At a sign from Nancy the hired man whipped up the horses. As they drove away Hester looked back at the clump of oak-trees around the house, and then at the two figures at the yard gate.

“I wish I’d done more for’em all these years they’ve been so good to me,” she said, the tears streaming down her cheeks. Fred held her hand close between both of his, but he made no answer, for her grief dazed him. He knew that many elements in her life had been distasteful to her; and why should a woman who was marrying the man she loved, and was moreover going to town to live, grieve in this way? The hired man turned in his seat and gave the needed word of comfort.

“You’ve done a sight for’em,” he said warmly, “and you ain’t no cause to fret, Miss Hetty. We’ll all miss you terrible.”

Uncle Peter wandered restlessly around the farm until dinner-time. An aching heart was a new experience to him, and one that he did not know how to meet. He went into the orchard and picked up apple after apple, and after a mere taste flung each of them away; as he left the orchard he stopped to look back at the mass of Spanish needle and goldenrod, through which he had just made his way.

“How she did like all that yeller stuff,” he said aloud. “What a sight of interest she took in everything about the place. She was a good girl, and I wish I’d a quit swearin’—‘twould have tickled her mightily. Hanged if I don’t quit it now!”

Nancy had an unusually good dinner ready for him.
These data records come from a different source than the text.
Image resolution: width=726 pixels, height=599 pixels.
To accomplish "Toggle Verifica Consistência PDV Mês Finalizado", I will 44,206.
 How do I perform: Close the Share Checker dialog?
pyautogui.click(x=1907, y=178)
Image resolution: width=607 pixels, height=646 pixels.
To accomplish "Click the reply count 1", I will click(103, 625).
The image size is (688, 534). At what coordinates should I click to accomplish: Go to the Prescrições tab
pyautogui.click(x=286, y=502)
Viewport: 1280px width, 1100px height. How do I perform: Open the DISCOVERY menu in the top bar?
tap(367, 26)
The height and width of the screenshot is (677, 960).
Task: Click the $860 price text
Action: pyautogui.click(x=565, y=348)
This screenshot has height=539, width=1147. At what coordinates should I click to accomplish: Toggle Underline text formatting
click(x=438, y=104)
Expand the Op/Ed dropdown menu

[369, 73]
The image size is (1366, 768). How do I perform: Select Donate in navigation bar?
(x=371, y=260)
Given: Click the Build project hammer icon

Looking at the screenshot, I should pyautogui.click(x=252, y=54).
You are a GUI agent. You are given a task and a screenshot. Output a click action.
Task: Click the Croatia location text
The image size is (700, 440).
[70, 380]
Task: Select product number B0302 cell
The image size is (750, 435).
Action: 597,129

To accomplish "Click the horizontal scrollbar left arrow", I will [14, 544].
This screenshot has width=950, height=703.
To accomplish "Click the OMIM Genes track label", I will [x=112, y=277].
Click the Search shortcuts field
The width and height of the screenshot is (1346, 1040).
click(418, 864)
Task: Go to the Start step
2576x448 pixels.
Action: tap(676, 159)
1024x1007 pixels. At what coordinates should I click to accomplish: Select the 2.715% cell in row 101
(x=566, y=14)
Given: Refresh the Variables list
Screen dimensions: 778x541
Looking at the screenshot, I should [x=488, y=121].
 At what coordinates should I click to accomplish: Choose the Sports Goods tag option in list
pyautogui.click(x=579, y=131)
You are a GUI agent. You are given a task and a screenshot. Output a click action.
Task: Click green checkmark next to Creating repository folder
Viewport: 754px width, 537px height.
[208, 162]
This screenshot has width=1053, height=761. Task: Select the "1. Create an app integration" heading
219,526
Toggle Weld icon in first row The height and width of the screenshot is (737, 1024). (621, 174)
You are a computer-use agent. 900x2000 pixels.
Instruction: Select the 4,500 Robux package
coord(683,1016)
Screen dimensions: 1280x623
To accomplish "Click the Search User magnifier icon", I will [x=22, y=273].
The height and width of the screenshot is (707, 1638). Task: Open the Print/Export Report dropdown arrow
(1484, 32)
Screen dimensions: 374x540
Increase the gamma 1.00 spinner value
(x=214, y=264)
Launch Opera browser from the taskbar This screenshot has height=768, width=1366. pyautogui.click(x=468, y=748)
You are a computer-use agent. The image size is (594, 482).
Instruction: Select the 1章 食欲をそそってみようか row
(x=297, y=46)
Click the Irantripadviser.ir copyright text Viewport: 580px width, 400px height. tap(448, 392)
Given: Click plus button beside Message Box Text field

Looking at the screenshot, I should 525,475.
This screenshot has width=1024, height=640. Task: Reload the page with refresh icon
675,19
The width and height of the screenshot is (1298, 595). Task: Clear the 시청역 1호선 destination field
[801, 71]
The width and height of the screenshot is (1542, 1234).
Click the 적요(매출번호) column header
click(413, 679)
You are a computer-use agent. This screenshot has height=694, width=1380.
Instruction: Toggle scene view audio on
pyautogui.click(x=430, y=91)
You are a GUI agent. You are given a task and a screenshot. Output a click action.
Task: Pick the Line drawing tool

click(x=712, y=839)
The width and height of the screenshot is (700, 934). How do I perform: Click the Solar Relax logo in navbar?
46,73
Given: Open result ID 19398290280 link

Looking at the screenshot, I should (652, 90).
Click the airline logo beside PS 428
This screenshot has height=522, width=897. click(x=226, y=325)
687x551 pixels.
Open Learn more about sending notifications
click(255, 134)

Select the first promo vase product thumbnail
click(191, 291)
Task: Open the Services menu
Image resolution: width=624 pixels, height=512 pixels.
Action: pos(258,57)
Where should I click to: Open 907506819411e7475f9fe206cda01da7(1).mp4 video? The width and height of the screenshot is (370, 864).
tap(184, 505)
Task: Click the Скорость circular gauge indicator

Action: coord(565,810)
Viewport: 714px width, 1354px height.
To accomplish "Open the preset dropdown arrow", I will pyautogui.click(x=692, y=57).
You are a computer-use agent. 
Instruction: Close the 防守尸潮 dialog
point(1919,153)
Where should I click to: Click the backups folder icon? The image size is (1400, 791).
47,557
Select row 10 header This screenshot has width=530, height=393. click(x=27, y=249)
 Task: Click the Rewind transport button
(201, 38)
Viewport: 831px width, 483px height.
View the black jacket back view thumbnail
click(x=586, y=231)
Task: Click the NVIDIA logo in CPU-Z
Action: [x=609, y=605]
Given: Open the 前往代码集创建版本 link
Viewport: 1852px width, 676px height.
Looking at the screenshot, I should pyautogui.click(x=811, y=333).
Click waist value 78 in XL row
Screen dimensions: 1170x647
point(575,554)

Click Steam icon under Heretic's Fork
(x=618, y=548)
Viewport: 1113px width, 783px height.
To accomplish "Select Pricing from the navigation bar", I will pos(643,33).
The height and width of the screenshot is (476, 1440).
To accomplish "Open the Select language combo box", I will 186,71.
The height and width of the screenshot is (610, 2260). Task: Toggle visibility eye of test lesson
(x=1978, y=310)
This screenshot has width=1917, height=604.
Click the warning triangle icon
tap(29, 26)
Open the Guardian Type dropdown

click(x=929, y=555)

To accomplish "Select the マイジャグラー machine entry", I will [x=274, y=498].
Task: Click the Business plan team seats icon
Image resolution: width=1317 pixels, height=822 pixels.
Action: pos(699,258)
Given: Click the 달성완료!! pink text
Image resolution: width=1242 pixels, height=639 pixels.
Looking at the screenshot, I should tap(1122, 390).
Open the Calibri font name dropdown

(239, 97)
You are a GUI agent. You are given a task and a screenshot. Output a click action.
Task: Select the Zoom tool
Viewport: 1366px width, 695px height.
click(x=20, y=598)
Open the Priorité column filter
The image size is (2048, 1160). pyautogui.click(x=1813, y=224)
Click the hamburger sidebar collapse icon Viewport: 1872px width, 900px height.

Preparing it had helped her to pass the morning, for Uncle Peter’s was not the only aching heart. She helped him lavishly to half a dozen vegetables, but for the first time within her memory of him, he had no appetite. He pushed back his chair before she brought his pie, and as he did so a sudden wave of antagonism to her came over him; he had never spoken to her of her stern words to Hester, but now involuntarily his criticism of her slipped from him.

“Blessed if I can see how you could have been so hard on Fred, and let pore Hetty go away feelin’ so broke up,” he said impetuously.

Nancy pressed her lips together firmly.

“I never judged Fred himself,” she said. “I always separated the sin from the sinner, and we are bidden to be unceasing in denouncing sin.”

Uncle Peter said no more; he rose from the table and went out to the porch, and as he sat there Fred’s words recurred to him, and roused a glow of affectionate feeling.

“Proud to be my nephew,” he repeated. “He’s a fine feller, he is, and Hetty’s done well for herself, if it is pretty hard on us to be left.” He went back to the dining-room, where Nancy was clearing the dishes away, and opening the door he called in vehemently:

“Blamed if I care if he takes her to the the-a-tre every night in the week!”

Nancy turned a startled face to him, forgetful of the fact that tears were rolling down her cheeks.

The unexpected sight of her grief touched her uncle keenly; he had never before seen her cry, and going over to her and laying his hand on her shoulder, he said affectionately, “I’m a reg’lar old brute, Nan. You must excuse me, and remember it’s losin’ Hetty that’s sorter upset me. I orter be better ‘n usual to you, instead of meaner, for I can see you are grievin’ too.”

“I have more cause to be grievin’ even than you, Uncle Peter,” Nancy said sadly, “for there’s an impassable gulf between Hetty and me now.” Uncle Peter’s hand slipped from her shoulder.

“Gulfs be damned,” he said impatiently.